── Selected excerpt ──
Information Literacy

This week we’d like you to: first give us your best guess on the percentage of adults working in the United States in the 20th Century who needed to have a range of skills represented by information literacy in order to do their jobs successfully, then give the percentage of adults working in the United States in the 21st Century. Now, think back to the definitions of educational technology and the four ages of educational technology that you read about and discussed in the first two weeks of class. The definitions changed and nature of teaching with technology changed as technology itself changed. Explain some of those changes–in educational technology and in teaching with technology. Is there any connection between educational technology and information literacy? Do you think it’s OK for teachers to teach without using technology more than a decade into the 21st Century?


The Twentieth Century (January 1, 1901-December 31, 2000) was an Era of hard felt technological transformation. During that time many of us, especially our parents, witnessed tremendous change. These consisted of going from classroom slide tape presentations, overhead projectors to 16 mm movies to tape recorders to DVDs, wireless laptop computers, smart phones, ipods, ipads and now there is new tech features that make the pages move so fast that we forget what we were looking for. Well, with all that said, I will give my first WAG to be 30 percent.

On the other hand, the 21st Century is moving with leaps and bounds, so I believe it will require 80 percent technology literacy involvement to be successful. There will always be the need for manual laborers that do not require information literacy skills; however, even those jobs began with technology involvement an example is the building of highways. As our students move through early school years to their undergraduate years and graduate programs, they need to have repeated opportunities for seeking, evaluating, and managing information gathered from multiple sources and discipline-specific research methods.

In 2004, the American Association for Higher Education endorsed the Information Literacy Competency Standards. These Standards are defined: an individual’s ability to know when there is a need for information, to be able to identify, locate, synthesize, evaluate, and effectively use that information for the issue or problem at hand.  Information Literacy is common to all disciplines, to all learning environments, and to all levels of education. It enables learners to master content and extend their investigations, become more self-directed, and assume greater control over their own learning.
───
── Given data ──
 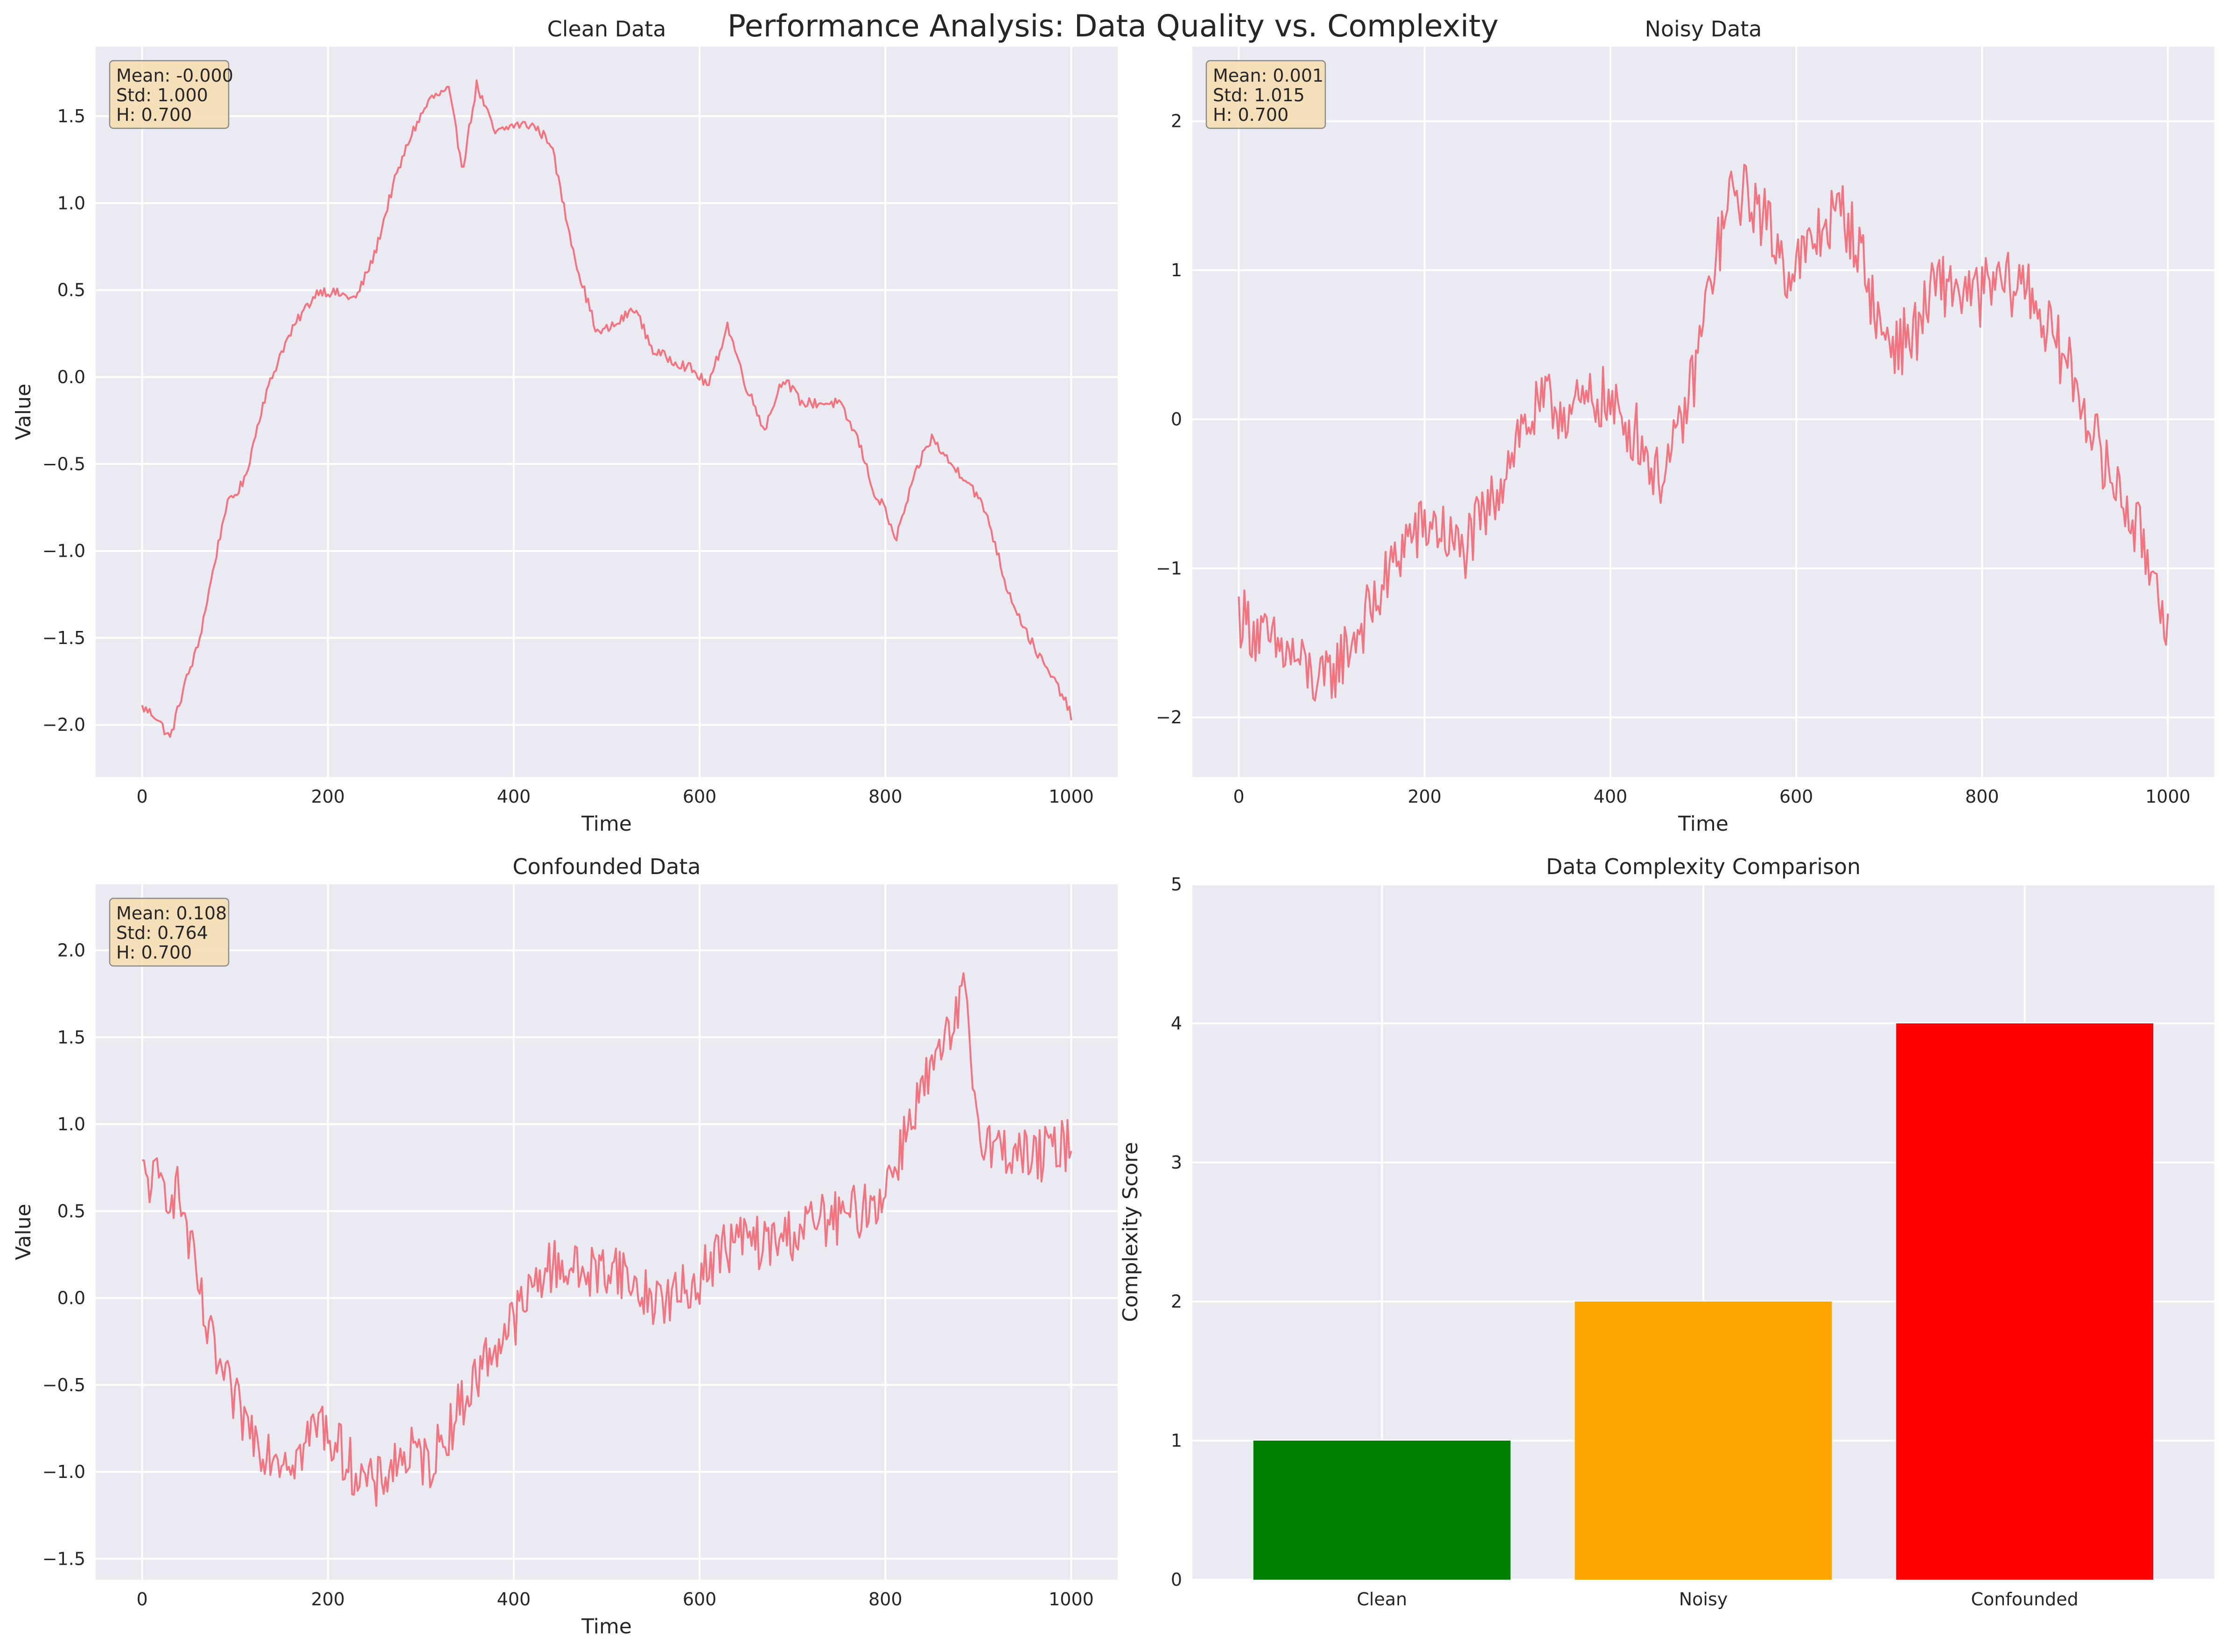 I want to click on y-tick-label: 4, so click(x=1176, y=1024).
───
Problems to solve:
1 – In the information literacy piece, why does the writer estimate that 80 percent technology literacy will be needed to succeed in the 21st Century?
2 – Set down the part of the information literacy piece from "On the other" up to and including "discipline-specific research methods.", word for word.
3 – Continue the information literacy piece from its last sentence onward.

Response list:
1 – The writer gives that estimate because the 21st Century is moving with leaps and bounds. The writer notes that manual laborers will still be needed, but even those jobs began with technology involvement, as in the building of highways.

2 –
On the other hand, the 21st Century is moving with leaps and bounds, so I believe it will require 80 percent technology literacy involvement to be successful. There will always be the need for manual laborers that do not require information literacy skills; however, even those jobs began with technology involvement an example is the building of highways. As our students move through early school years to their undergraduate years and graduate programs, they need to have repeated opportunities for seeking, evaluating, and managing information gathered from multiple sources and discipline-specific research methods.

3 –
Information literacy can no longer be defined without considering technology literacy which is necessary for individuals to function in an information-rich, technology-infused world. Gaining skills in information literacy multiplies the opportunities for students’ self-directed learning, as they become engaged in using a wide variety of information sources to expand their knowledge. Achieving competency in information literacy requires an understanding that this cluster of abilities is not extraneous to the curriculum but is woven into the curriculum’s content, structure, and sequence. This curricular integration also affords many possibilities for furthering the influence and impact of such student-centered teaching methods as problem-based learning, evidence-based learning, and inquiry learning. Guided by faculty and others in problem-based approaches, students reason about course content at a deeper level than is possible through the exclusive use of lectures and textbooks. To take fullest advantage of problem-based learning, students must often use thinking skills requiring them to become skilled users of information sources in many locations and formats, thereby increasing their responsibility for their own learning.

The National Higher Education Information and Communication Technology (ICT) Initiative has developed a definition of literacy for the 21st century which combines cognitive and technical skills with an ethical/legal understanding of information. ICT proficiency is the ability to use digital technology, communication tools, and/or networks to define an information need, access, manage, integrate and evaluate information, create new information or knowledge and are able to communicate this information to others. You will neither become information literate nor communication technology literate overnight. Just as with speaking skills and writing skills, your abilities will improve over time as you gain expertise in the topics you choose to investigate. This process will give you practice in searching for, selecting and evaluating the information you encounter and will allow you to create new ideas, which you communicate to others using a variety of technological tools.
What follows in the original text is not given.